As a former software sales expert and global VP with over 30 years’ experience, I think it’s fair to say I’ve gained a lot of knowledge about the sector, including understanding the red flags that could signify when a deal is potentially at risk. I’ve collated my 15 signs that your software deal is at serious risk:
Red flags signs your software deal could be heading south
- No executive sponsorship from a “disruptive person” strong enough to push through new initiatives, or the supplier fails to show that their solution can solve disruption seen by a customer at an executive level. Any major programme will require the buy-in of at least one senior person with ‘disruptive ambitions’. A lack of either of these factors is likely to prove problematic from a supplier’s perspective.

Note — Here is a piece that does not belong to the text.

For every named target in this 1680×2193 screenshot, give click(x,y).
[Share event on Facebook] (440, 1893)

- No business case or no one in the customer as a “point person” to work with in building a business case. A business case constructed jointly by the supplier and the customer defines and quantifies the value expected from the proposed solution. A lack of a business case will reduce the deal value and often delay its approval.

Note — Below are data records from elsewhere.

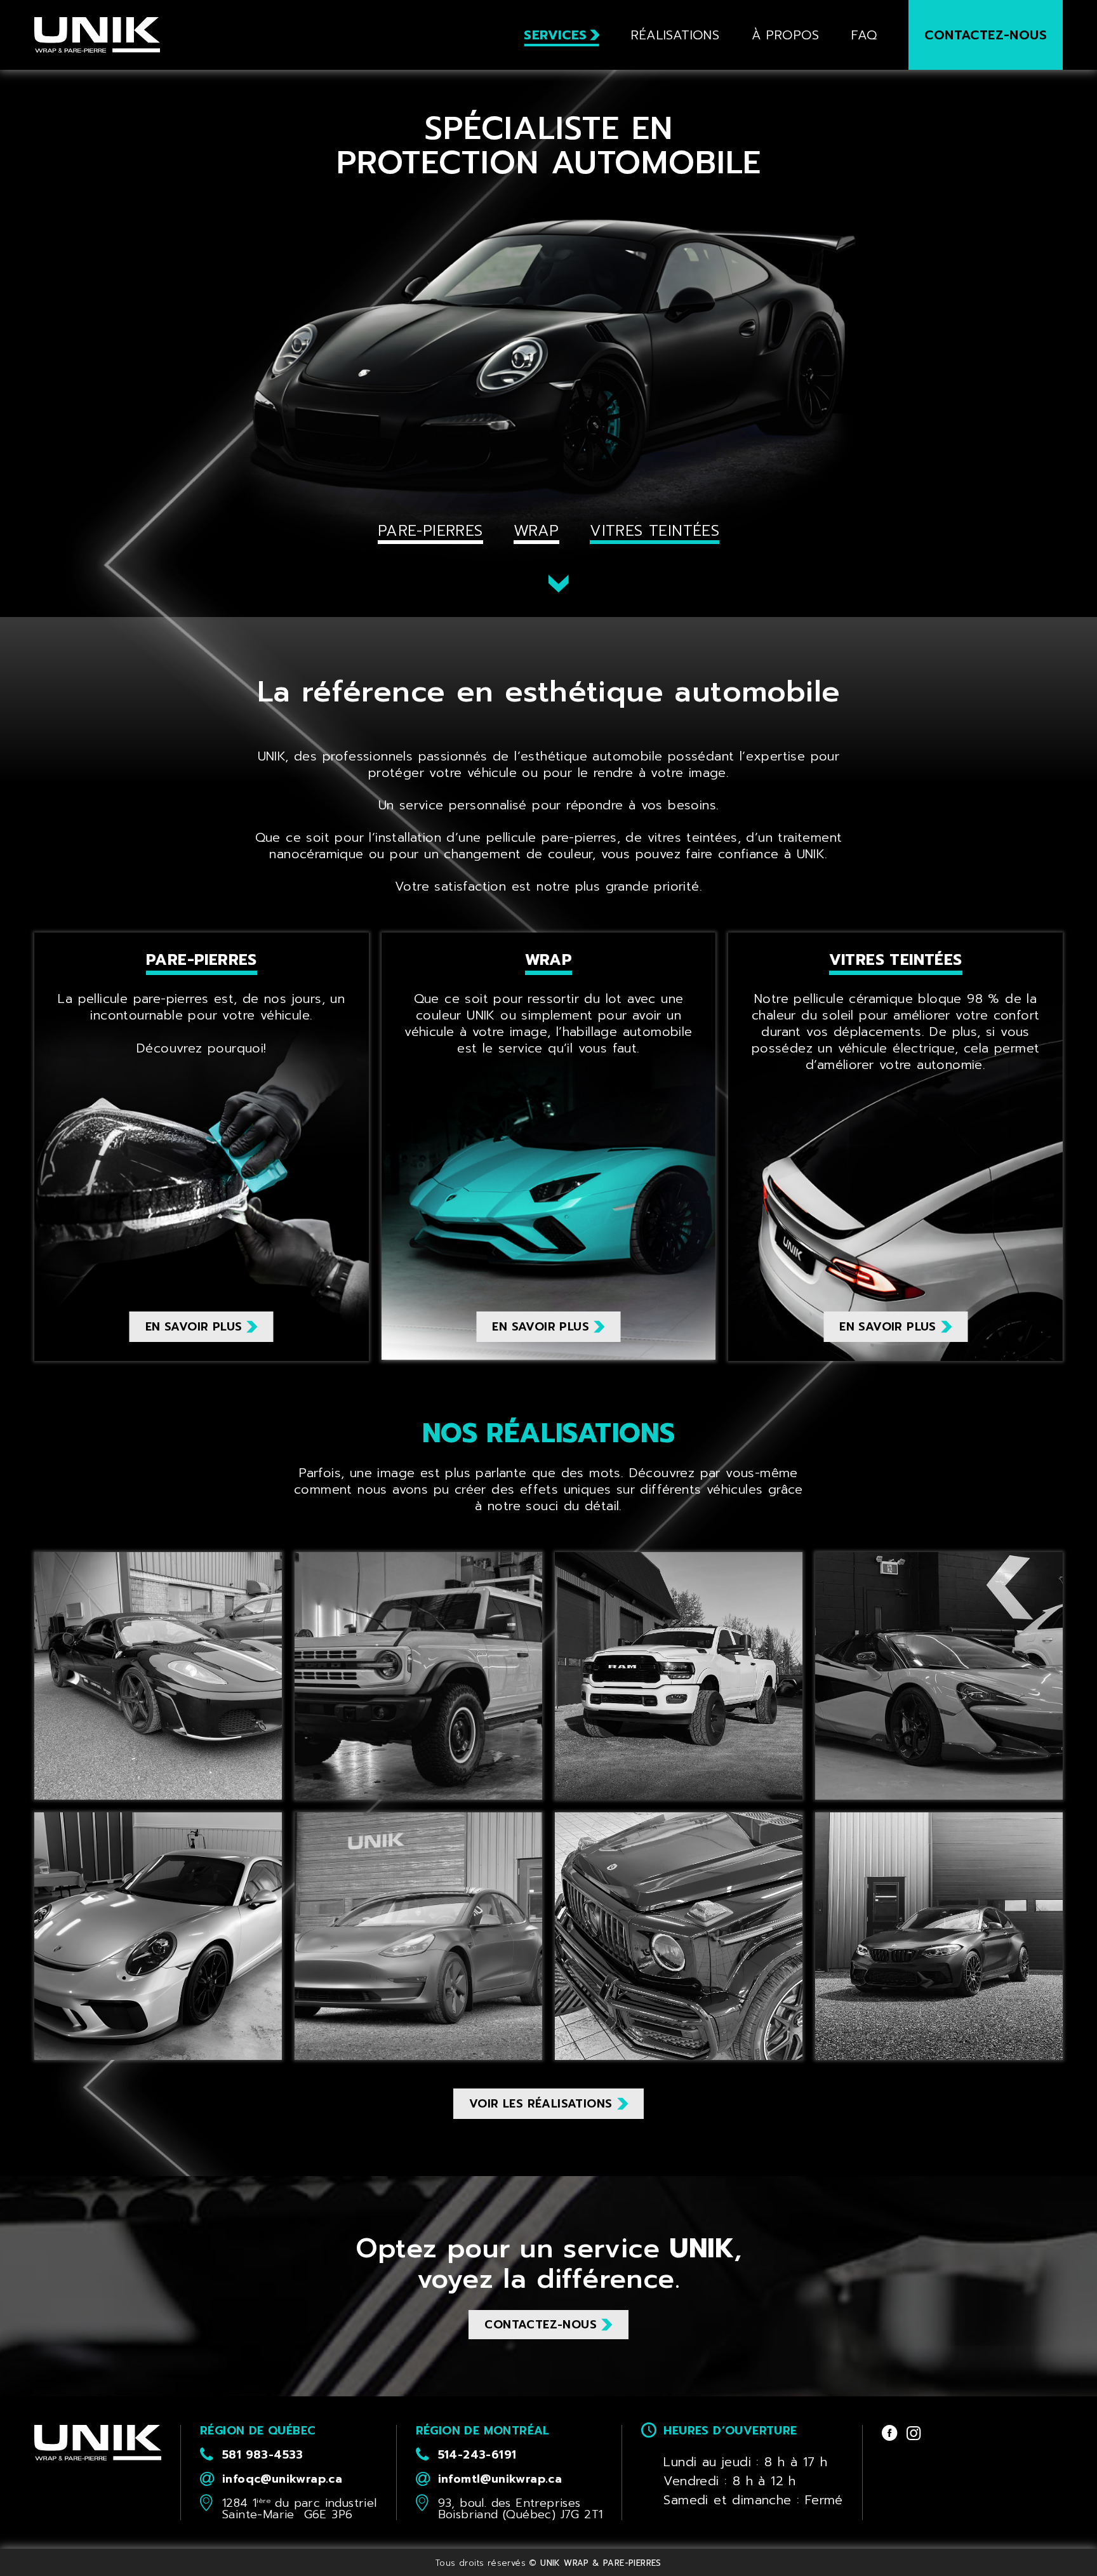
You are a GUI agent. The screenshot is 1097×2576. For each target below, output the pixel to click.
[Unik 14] (418, 1936)
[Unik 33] (939, 1676)
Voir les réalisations (540, 2104)
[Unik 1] (158, 1676)
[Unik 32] (939, 1936)
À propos (786, 34)
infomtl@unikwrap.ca (500, 2479)
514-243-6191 (477, 2455)
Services (555, 34)
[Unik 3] (678, 1936)
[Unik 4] (158, 1936)
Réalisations (675, 34)
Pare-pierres (430, 530)
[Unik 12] (678, 1676)
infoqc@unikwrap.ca (282, 2479)
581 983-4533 (262, 2455)
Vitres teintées (654, 530)
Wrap (536, 530)
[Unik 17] (418, 1676)
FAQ (864, 34)
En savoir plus (194, 1327)
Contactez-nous (985, 34)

- The client goes “dark” – depending on a single customer contact person heightens the risk of going “dark” leaving the supplier uncertain if the project is at risk.
- A single customer contact also prevents the supplier being able to ‘triangulate’ deal status feedback from that person for accuracy. How do you know that the individual is presenting facts and not an opinion, perhaps they are not involved in key internal discussions – or have their own agenda? In the same way if the supplier has only one person in contact with customer this also creates similar risks of distorted feedback.

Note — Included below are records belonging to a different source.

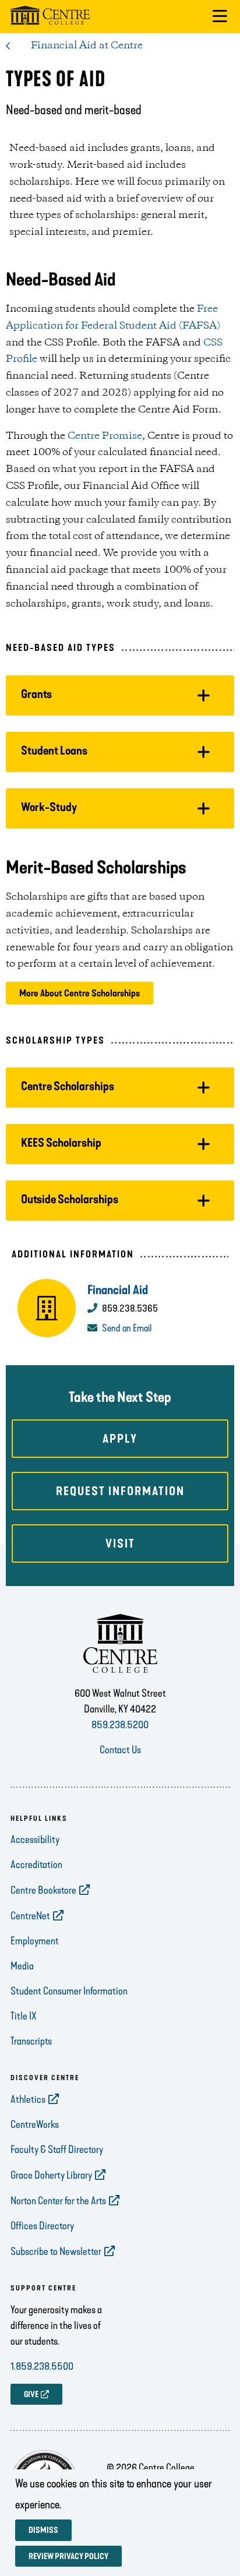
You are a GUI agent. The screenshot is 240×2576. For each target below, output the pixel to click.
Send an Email (127, 1328)
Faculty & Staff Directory (56, 2149)
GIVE (31, 2394)
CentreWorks (34, 2124)
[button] (219, 16)
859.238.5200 (120, 1724)
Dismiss (43, 2530)
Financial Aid (117, 1290)
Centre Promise (105, 436)
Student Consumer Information (69, 1991)
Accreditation (36, 1864)
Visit (120, 1543)
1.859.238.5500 (41, 2366)
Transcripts (31, 2041)
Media (22, 1966)
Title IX (23, 2016)
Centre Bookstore (43, 1890)
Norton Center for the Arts (58, 2200)
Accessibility (34, 1839)
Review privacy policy (68, 2556)
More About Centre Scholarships (79, 993)
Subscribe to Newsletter (55, 2251)
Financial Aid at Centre (87, 45)
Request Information (120, 1491)
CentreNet (30, 1915)
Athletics (27, 2099)
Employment (34, 1940)
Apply (120, 1439)
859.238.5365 (130, 1308)
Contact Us (120, 1749)
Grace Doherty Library (51, 2175)
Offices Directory (42, 2225)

- More stakeholders join – as the deal progresses – and the original sponsor changes or loses interest. Now you have different individuals with different personalities and drivers to contend with and they might not see the deal in the same positive light that your original sponsor did. If all individuals aren’t united in their objectives then it’s likely that difficulties lie ahead.
- Unknown person appears in a meeting. What does this person have to gain from suddenly being present at the table and could it be a sign that the criteria is changing –potentially to favour competitors?
- The scope of the project changes. Another obvious one. This is a major red flag and suggests that someone within the firm isn’t entirely happy with the deal and wants to adapt it to meet their own goals.
- There is no budget, and the business case is not strong enough to create or take budget from another area. If this is the case then it’s likely that there simply isn’t enough buy-in at the top of the organisation for the deal to be approved.
- Timeline. No deadline, or the deadline changes/slips, no milestones, no reviews and stuck at one stage for too long. The same applies here. If the deal was a priority and had significant buy-in from the top level then timelines and meeting original deadlines would be of critical importance to the firm. If progress is slowing then it suggests that the organisation – or your point of contact – isn’t as committed to it as they could be.
- Politics – the losers out vote the winners. Unfortunately, these aspects are often completely out of your control, but if you feel the mood and sentiment in the organisation is favouring those who don’t want to form a deal then you could face challenges.
- An unknown competitor enters the deal at a late stage or a Request for Proposal/Information is issued that you were unaware of or did not influence. This suggests that the firm has started to identify potential alternatives.
- Inconsistent responses from stakeholders. This should raise alarm bells for three reasons – Firstly that the deal involves contacts with differing points of view, or that the firm simply isn’t united in its approach. It could also highlight that the organisation may be trying to hide something from you, suggesting they’re not entirely happy with progress to date.
- Rumours of an organisational change. Again, this could mean that your contact – who has so far bought into the deal you’re trying to close – could be shifted to a different area of the firm, or could leave it altogether, potentially leaving the deal in peril.
- You did not meet the most senior decision maker & key influencer at the start, during the middle or at the end of the sales cycle. Customer contact is of critical importance and even with platforms like Skype, it’s still near-on impossible to accurately gauge the sentiment of your client without actually meeting them. A video conference can be very effective, but it still may not convey the individual’s true emotions. Ultimately, you’re much more likely to assess the real status of the deal by meeting the customer face-to-face.
- You did not rehearse your ‘hero’ to present the proposal to the decision makers. This is your key point of contact and much of the responsibility for the success of the deal rests in their hands. It’s therefore absolutely critical to suggest you rehearse your hero’s pitch with them beforehand to ensure they’re touching all of the key points and selling the true potential of the deal to decision makers.